* [Task description]: Copy the data below word for word, from the line containing "Identify the location of man-exercising-photo." through the line containing "center [202, 25].", and nothing else.

========

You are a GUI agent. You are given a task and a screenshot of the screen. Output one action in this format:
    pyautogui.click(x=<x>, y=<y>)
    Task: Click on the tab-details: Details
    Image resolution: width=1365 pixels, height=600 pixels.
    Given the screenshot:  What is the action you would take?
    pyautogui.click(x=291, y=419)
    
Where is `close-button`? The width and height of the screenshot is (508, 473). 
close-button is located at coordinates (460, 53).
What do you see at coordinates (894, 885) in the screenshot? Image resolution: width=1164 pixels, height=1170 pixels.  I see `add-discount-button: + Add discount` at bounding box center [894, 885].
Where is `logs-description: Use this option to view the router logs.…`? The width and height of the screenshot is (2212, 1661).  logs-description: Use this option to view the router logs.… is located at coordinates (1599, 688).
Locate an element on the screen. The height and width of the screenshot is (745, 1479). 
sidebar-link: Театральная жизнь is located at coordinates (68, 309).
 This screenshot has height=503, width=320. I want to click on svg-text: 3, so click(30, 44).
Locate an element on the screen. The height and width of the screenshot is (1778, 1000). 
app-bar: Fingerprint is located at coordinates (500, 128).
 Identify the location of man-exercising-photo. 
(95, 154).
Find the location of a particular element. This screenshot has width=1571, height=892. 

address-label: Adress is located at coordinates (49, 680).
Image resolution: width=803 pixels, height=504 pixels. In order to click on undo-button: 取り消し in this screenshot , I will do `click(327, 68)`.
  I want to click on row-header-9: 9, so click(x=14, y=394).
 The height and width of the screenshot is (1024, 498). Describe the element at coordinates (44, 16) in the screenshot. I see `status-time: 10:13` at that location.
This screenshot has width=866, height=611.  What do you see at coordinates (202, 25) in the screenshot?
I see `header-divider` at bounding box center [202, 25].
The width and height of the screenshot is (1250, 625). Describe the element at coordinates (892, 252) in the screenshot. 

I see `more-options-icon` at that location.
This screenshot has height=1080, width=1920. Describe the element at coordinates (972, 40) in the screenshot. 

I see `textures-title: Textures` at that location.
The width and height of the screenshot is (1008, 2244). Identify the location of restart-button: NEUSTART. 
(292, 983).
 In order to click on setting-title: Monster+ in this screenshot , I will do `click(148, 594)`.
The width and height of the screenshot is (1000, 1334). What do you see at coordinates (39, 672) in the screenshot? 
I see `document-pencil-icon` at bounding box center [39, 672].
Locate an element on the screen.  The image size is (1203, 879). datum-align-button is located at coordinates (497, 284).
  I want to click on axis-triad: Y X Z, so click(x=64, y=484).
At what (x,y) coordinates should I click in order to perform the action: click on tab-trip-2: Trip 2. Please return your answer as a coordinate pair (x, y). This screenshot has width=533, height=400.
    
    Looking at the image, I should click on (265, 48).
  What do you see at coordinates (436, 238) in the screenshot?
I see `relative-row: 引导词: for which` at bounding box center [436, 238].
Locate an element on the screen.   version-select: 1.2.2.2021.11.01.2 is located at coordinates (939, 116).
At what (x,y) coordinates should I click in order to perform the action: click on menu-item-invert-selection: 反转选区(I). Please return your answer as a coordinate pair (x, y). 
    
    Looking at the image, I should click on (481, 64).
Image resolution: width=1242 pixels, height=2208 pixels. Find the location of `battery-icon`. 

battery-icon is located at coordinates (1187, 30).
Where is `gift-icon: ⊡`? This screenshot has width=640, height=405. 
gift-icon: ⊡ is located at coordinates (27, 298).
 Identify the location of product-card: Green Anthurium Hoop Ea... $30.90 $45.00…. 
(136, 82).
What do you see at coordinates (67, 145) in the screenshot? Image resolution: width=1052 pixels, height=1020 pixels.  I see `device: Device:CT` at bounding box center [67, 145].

========

* [Solution to the exercise]:
 Identify the location of man-exercising-photo. 
(95, 154).
Find the location of a particular element. This screenshot has width=1571, height=892. 

address-label: Adress is located at coordinates (49, 680).
Image resolution: width=803 pixels, height=504 pixels. In order to click on undo-button: 取り消し in this screenshot , I will do `click(327, 68)`.
  I want to click on row-header-9: 9, so click(x=14, y=394).
 The height and width of the screenshot is (1024, 498). Describe the element at coordinates (44, 16) in the screenshot. I see `status-time: 10:13` at that location.
This screenshot has width=866, height=611.  What do you see at coordinates (202, 25) in the screenshot?
I see `header-divider` at bounding box center [202, 25].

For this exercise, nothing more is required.